2. Description of the Background Art
As known well in semiconductor device manufacturing technology, there are many cases wherein a semiconductor chip formed with desired active regions is soldered on a prescribed member such as an electrode plate. FIG. 6 shows a partial section showing conventional typical soldered structure of a semiconductor chip 9. As shown in FIG. 6, a heat diffusion plate 1, an insulating base plate 3, an electrode plate 5 and a thermal stress relaxation plate 7 are soldered consecutively by using solder layers 2, 4 and 6. The semiconductor chip 9 is soldered on the thermal stress relaxation plate 7 through a solder layer 8. In case the semiconductor chip 9 is a power transistor, for example, the electrode plate 5 corresponds to a collector electrode plate. In addition, the other electrode plates for the semiconductor chip 9, that is, an emitter electrode plate and a base electode plate (not shown) are connected to the semiconductor chip 9 through metallic wires 10.
Among these members, the thermal stress relaxation plate 7 is equipped in order to relax thermal stress generating within the semiconductor chip 9 during soldering process. In case the semiconductor chip 9 is made of silicon and the metallic collector plate 5 is made of copper, since coefficient of thermal expansion of the collector metallic plate 5 is around five times as much as that of the semiconductor chip 9, difference between respective shrinking is great when these are cooled from high temperature conditions in soldering. Accordingly, if the thermal stress relaxation plate 7 is not equipped, the thermal stress corresponding to this difference is directly applied to the semiconductor chip 9 to deteriorate electric characters and strength thereof. Furthermore, the thermal stress relaxation plate 7 is effective for relaxing thermal stress due to heat which is generated during electric current flow through the semiconductor chip 9.

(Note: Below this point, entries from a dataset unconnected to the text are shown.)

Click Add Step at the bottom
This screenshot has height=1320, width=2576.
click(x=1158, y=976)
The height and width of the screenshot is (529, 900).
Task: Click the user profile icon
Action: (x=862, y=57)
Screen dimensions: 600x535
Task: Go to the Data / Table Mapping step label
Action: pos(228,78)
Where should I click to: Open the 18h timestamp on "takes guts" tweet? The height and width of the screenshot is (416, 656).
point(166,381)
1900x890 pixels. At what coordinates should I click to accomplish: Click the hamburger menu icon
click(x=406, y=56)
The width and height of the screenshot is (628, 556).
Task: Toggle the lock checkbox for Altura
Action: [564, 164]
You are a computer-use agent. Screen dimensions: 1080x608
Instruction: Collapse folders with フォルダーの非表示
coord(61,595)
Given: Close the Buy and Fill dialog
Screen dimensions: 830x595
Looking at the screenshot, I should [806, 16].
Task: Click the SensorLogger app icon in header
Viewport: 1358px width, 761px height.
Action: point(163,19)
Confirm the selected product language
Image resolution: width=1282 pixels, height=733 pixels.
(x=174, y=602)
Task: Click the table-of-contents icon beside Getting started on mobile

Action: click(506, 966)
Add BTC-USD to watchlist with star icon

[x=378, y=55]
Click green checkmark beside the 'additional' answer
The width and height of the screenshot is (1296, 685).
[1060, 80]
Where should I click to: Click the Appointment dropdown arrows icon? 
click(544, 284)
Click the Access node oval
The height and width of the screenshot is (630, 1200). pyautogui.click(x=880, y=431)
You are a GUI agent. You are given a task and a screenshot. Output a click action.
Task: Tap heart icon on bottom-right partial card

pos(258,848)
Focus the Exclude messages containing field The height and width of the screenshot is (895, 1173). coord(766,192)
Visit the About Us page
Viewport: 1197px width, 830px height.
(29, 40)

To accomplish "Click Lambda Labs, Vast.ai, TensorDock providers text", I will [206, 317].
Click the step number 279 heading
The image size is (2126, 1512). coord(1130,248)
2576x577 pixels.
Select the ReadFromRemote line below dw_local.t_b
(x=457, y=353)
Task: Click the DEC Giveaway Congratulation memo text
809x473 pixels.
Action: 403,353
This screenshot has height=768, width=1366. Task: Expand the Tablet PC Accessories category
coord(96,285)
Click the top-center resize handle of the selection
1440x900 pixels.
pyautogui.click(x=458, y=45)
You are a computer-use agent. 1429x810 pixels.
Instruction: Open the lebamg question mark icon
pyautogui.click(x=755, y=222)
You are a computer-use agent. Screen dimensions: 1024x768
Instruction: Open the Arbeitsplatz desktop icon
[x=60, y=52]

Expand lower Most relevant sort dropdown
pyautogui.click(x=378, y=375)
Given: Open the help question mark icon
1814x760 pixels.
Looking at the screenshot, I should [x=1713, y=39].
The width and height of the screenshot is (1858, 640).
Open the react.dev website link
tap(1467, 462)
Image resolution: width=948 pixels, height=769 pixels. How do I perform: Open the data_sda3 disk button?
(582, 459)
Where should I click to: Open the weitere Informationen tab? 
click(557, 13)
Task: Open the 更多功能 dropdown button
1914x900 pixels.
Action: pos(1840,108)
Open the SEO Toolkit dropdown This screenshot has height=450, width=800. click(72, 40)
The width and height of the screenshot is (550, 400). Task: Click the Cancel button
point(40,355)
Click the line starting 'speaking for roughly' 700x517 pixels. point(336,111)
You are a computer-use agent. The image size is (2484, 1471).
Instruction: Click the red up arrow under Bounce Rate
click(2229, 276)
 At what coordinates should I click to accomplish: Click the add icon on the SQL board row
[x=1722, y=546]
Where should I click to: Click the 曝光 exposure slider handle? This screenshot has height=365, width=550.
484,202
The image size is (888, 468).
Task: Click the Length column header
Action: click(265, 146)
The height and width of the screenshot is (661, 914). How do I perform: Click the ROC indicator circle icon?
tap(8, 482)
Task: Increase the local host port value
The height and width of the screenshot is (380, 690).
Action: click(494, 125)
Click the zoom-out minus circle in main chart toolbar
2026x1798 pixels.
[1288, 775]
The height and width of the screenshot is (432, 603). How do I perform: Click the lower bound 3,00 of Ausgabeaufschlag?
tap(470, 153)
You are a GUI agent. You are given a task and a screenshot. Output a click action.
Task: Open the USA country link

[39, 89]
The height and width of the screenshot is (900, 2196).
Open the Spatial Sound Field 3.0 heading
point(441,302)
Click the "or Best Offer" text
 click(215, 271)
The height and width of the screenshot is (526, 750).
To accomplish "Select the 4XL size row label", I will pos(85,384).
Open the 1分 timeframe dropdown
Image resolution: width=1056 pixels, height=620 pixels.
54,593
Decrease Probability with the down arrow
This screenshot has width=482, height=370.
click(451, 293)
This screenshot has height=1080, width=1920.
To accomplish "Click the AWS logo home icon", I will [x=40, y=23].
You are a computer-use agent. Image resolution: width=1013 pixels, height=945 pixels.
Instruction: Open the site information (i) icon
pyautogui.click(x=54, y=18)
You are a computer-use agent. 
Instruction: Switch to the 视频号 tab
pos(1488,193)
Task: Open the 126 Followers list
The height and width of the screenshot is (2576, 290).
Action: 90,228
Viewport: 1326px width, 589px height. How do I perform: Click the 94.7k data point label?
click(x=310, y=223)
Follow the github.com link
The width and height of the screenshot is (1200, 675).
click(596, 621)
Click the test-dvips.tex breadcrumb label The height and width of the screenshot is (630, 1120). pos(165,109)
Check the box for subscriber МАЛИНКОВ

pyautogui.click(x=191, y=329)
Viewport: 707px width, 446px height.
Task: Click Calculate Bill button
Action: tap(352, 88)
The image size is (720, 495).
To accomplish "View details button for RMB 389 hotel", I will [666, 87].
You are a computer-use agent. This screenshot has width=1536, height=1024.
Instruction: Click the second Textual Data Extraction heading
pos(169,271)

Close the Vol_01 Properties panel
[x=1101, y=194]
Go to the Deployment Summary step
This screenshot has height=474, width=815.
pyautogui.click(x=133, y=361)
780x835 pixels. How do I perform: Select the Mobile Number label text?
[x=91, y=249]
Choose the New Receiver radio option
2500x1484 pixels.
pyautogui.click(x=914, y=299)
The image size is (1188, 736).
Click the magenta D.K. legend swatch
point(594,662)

Since the thermal stress relaxation plate 7 is provided for these reasons, the thermal stress relaxation plate 7 must be made of material of which coefficient of thermal expansion is comparatively similar to that of silicon. Besides since heat which generates during operation of the semiconductor chip 9 must be quickly transmitted to the heat diffusion plate 1, large thermal conductivity is necessary for the plate 7. Therefore, a molybdenum flat plate is widely used as a conventional thermal stress relaxation plate 7.
However, the molybdenum flat plate is formed by sintering and is very high in the cost, so that the cost of the semiconductor device equipped with the structure in FIG. 6 is also high.
In addition, as thermal conductivity of the molybdenum is not so large, and efficiency of transmitting to the heat diffusion plate 1 the heat generating during operation of the semiconductor chip 9 is not so high. In other words, in case the molybdenum flat plate is used as the thermal stress relaxation plate 7, it is difficult to reduce transient thermal resistance thereof. This problem turns out to be especially serious upon a transistor for large electric power in which high speed switching operation is repeated.
In order to cope with such a problem, technology using a copper plate embedded with carbon fibers is disclosed in Japanese Patent Laying-Open Gazettes No. 58-32423 (1983) and No. 57-124459 (1982). In this technology, high thermal conductivity is secured by copper and coefficient of thermal expansion is lowered by carbon fibers.
However, in order to suppress thermal expansion of the copper plate, a lot of carbon fibers must be embedded within the copper plate. On the occasion, local warping generates on the thermal stress relaxation plate in high temperature soldering using hard solder. Actually, in the above-indicated Gazette No. 57-124459, it is described that when soldering is carried out above 700.degree. C., the warping of the thermal stress relaxation plate suddenly increases.
In addition, since the thermal conductivity and the electric conductivity of carbon fibers are low as compared with those of metal, if large quantity of carbon fibers is embedded in Cu, the total thermal conductivity and the total electric conductivity of the plate are to too low.